Intervention de Agnès Buzyn

Réunion du 6 juin 2018 à 14h30
Autorisation d'analyses génétiques sur personnes décédées — Vote sur l'ensemble

Agnès Buzyn :

Monsieur le président, monsieur le président de la commission des affaires sociales, madame la rapporteur, mesdames, messieurs les sénateurs, les évolutions et la mise au jour de techniques nouvelles dans le domaine de la génétique soulèvent des questions inédites qui interpellent à juste titre le législateur.

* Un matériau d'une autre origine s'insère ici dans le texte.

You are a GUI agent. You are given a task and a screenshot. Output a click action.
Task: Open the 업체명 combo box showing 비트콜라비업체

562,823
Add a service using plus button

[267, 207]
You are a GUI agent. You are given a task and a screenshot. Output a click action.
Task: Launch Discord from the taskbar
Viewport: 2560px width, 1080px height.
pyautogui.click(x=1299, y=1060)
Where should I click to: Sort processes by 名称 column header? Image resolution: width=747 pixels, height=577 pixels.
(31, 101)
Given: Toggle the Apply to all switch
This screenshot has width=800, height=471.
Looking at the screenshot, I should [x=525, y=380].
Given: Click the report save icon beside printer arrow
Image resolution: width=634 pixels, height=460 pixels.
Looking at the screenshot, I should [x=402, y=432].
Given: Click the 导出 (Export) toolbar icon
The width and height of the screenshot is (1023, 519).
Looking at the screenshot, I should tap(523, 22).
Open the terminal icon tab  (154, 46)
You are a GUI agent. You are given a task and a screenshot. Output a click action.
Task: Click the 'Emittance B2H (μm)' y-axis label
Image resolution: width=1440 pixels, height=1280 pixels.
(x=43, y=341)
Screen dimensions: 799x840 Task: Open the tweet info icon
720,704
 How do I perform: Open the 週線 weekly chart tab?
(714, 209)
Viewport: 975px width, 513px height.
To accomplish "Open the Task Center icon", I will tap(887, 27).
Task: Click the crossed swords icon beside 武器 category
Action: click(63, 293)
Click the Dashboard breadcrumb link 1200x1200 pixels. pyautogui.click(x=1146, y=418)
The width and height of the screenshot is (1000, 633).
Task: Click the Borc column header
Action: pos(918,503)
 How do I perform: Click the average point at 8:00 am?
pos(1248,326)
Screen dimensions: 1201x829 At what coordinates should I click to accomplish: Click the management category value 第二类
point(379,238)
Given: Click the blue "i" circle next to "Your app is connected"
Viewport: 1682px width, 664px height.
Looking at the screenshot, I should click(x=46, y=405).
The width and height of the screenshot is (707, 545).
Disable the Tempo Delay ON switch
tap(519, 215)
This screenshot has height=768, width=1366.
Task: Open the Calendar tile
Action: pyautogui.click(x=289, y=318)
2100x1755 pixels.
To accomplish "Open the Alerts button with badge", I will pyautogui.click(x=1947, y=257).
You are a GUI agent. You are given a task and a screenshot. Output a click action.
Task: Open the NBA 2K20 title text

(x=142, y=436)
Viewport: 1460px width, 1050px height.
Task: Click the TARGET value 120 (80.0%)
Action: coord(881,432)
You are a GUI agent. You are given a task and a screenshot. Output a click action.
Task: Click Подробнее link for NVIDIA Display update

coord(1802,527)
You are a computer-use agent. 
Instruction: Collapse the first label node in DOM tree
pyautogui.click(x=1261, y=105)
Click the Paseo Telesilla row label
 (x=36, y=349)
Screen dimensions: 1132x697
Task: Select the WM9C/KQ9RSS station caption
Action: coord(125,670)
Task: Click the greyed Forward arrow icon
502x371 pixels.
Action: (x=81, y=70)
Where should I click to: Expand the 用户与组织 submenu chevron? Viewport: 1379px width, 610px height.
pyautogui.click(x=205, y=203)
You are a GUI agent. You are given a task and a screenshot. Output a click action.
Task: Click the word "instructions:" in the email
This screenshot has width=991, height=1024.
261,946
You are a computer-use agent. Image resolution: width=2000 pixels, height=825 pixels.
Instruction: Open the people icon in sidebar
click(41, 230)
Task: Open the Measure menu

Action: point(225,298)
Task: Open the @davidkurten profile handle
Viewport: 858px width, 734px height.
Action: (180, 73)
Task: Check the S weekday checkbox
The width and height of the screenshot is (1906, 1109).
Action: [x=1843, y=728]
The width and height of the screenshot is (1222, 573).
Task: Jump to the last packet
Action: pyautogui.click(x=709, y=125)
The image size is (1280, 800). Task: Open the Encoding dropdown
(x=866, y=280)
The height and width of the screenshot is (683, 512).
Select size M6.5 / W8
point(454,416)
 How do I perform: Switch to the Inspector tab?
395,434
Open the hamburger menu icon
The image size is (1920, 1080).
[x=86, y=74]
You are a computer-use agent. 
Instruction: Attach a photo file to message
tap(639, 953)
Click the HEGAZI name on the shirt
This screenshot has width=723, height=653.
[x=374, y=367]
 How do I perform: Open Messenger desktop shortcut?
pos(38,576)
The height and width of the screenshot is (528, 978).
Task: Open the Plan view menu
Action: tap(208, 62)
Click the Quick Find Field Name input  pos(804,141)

Nos débats ont une résonance particulière, alors que le Comité consultatif national d’éthique, le CCNE, m’a remis hier le rapport de synthèse des états généraux de la bioéthique. Leurs travaux, qui ont débuté au mois de janvier, ont associé des citoyens, des associations, des sociétés savantes de professionnels de santé, des scientifiques et différents courants de pensée afin de recueillir un large panorama d’opinions de la société et, surtout, de répondre à la question : « Quel monde voulons-nous pour demain ? »

La proposition de loi que nous examinons aujourd’hui tend, pour sa part, à répondre à un problème très précis, puisqu’il s’agit d’autoriser la réalisation d’examens de génétique après le décès d’une personne – ce que les lois de bioéthique, et en particulier les dispositions qui encadrent le consentement à la réalisation d’un examen de génétique, ne permettent pas aujourd’hui. Je comprends bien votre démarche, dictée par le souci de prévenir d’éventuels risques et d’accompagner l’évolution technique.

Les progrès de la génétique – et nous pouvons nous en réjouir – permettent, en effet, de plus en plus d’analyser les caractères héréditaires prédisposant à la survenue de certaines pathologies, notamment des cancers.

Toutefois, comme j’ai eu l’occasion de l’exprimer en commission, je regrette que le débat sur ces sujets de bioéthique débute au Sénat sur cette question précise, alors même que plusieurs rapports sont encore attendus.

Je pense, en premier lieu, à l’avis du Comité consultatif national d’éthique, qui sera rendu à la fin de l’été, mais également au rapport de l’Office parlementaire d’évaluation des choix scientifiques et technologiques, l’OPECST, et au rapport du Conseil d’État.

Je reste certaine que le vecteur le plus approprié pour la réforme que vous envisagez est la loi de bioéthique, dont les travaux parlementaires devraient commencer d’ici quelques mois.

À échéances définies, il est ainsi prévu que les lois de bioéthique soient revues afin d’assurer la meilleure adaptation entre l’éthique et le progrès technique.

À ce titre, ce sont ces lois qui garantissent la prise en compte de l’ensemble des implications des questions très sensibles et très complexes que vous soulevez.

Vous abordez par exemple, à l’article 2 de la proposition de loi, les modalités de conservation des échantillons après le décès d’une personne et vous confiez à l’Agence de la biomédecine l’édiction de règles de bonnes pratiques. Or nous travaillons, en parallèle, dans le cadre de la révision des lois de bioéthique sur cette question précise de la durée de conservation des échantillons biologiques.

Le sujet n’est pas simplement technique : il touche au consentement en génétique et à l’information des membres de la famille en cas d’anomalie génétique, qui sont au cœur même de l’édifice bioéthique. Une modification de ce cadre comme de celui de l’information de la parentèle ne peut être traitée de façon isolée, c’est-à-dire sans prendre en compte l’ensemble des problématiques dans le domaine de la génétique, a fortiori dans le contexte de la médecine génomique, prédictive en l’occurrence.

Je suis a priori favorable au principe d’ouvrir la possibilité, de façon encadrée, de réaliser des examens de génétique, alors que la personne est décédée, mais il me semble qu’il convient d’en débattre dans le cadre prévu à cette fin, à savoir la révision de la loi de bioéthique, en ayant une vision de l’ensemble des enjeux et impacts.

Le débat est de toute façon ouvert et je suis sûre que vos réflexions pourront nourrir le projet de loi dès qu’il sera déposé au Parlement.